As we said in the case of Anchor Co., Inc., v. Commissioner, 42 F.(2d) 99, 100: "What weight was to be given to these various matters * * * was for the Board to decide; and there is nothing to show that it abused its discretion or proceeded upon any erroneous view of the law. In such case, this court has no power to review the finding or to substitute its judgment for that of the Board. House & Herrmann v. Lucas (C. C. A. 4th) 36 F.(2d) 51; Guy v. Commissioner (C. C. A. 4th) 35 F.(2d) 139."

This rule is universally recognized by the courts and is stated with particular emphasis in Helvering, Commissioner, v. Rankin, 295 U.S. 123, 55 S. Ct. 732, 79 L. Ed. 1343, decided by the Supreme Court April 29, 1935.

It is well settled that where there is no open market for stock, it is proper to consider all the circumstances connected with the corporation which has issued the stock in determining its fair market value. Wright v. Commissioner (C. C. A.) 50 F.(2d) 727; Champlin v. Commissioner (C. C. A.) 71 F.(2d) 23. See, also, Houghton v. Commissioner (C. C. A.) 71 F.(2d) 656; O'Meara v. Commissioner (C. C. A.) 34 F.(2d) 390.
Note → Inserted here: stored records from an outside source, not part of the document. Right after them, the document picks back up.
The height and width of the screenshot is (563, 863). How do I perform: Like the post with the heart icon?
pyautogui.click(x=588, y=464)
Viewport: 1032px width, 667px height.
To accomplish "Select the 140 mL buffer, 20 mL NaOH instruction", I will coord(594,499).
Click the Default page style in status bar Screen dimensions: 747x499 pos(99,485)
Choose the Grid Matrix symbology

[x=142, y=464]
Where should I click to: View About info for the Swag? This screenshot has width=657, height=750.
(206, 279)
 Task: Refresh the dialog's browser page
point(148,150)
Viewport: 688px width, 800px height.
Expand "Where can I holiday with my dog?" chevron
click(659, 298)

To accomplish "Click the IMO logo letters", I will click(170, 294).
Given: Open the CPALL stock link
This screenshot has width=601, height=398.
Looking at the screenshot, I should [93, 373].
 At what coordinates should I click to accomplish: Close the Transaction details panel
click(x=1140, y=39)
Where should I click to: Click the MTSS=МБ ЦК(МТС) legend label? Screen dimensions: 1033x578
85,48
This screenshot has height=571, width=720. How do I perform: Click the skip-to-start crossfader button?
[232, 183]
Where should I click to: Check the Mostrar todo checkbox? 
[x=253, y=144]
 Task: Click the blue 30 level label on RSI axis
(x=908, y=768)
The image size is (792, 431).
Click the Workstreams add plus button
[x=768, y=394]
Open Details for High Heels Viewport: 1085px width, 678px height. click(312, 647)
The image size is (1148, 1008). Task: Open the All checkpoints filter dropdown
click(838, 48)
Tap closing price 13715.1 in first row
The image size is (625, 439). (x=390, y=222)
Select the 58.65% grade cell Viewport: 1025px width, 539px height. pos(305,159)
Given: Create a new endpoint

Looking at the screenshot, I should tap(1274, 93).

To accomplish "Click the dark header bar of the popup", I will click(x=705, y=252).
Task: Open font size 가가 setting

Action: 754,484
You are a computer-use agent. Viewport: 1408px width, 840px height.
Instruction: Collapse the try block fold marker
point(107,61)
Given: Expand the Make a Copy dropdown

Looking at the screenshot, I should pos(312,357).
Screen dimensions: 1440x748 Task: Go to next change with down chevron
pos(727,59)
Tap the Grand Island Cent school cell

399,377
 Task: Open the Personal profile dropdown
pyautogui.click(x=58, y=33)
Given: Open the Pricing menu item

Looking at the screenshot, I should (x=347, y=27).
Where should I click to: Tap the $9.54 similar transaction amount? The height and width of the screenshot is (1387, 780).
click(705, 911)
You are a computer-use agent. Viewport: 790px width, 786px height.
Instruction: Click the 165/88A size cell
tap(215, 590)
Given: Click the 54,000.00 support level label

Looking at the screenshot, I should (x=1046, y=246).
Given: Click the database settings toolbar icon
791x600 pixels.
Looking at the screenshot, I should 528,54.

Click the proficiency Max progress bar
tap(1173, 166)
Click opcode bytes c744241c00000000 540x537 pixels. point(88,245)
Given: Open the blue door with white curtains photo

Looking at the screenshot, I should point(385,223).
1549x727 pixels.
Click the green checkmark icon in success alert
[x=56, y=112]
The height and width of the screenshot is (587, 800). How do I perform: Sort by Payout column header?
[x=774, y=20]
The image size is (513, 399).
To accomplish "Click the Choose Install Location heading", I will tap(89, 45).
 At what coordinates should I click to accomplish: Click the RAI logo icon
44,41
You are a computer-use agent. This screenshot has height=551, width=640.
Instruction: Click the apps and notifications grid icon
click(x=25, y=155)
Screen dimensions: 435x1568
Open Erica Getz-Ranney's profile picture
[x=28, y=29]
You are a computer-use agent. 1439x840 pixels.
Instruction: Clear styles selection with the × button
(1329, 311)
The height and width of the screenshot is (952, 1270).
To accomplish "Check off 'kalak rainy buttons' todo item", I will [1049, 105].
We are of the opinion that the value of $40 per share fixed by the board was a fair one and based upon substantial evidence.

It is conceded on behalf of the respondent that the expense of 2½ per cent. of the first mortgage bonds paid by the taxpayer as commission for the underwriting of the bonds is an expense that the taxpayer should be allowed to amortize. The order of the Board of Tax Appeals is affirmed.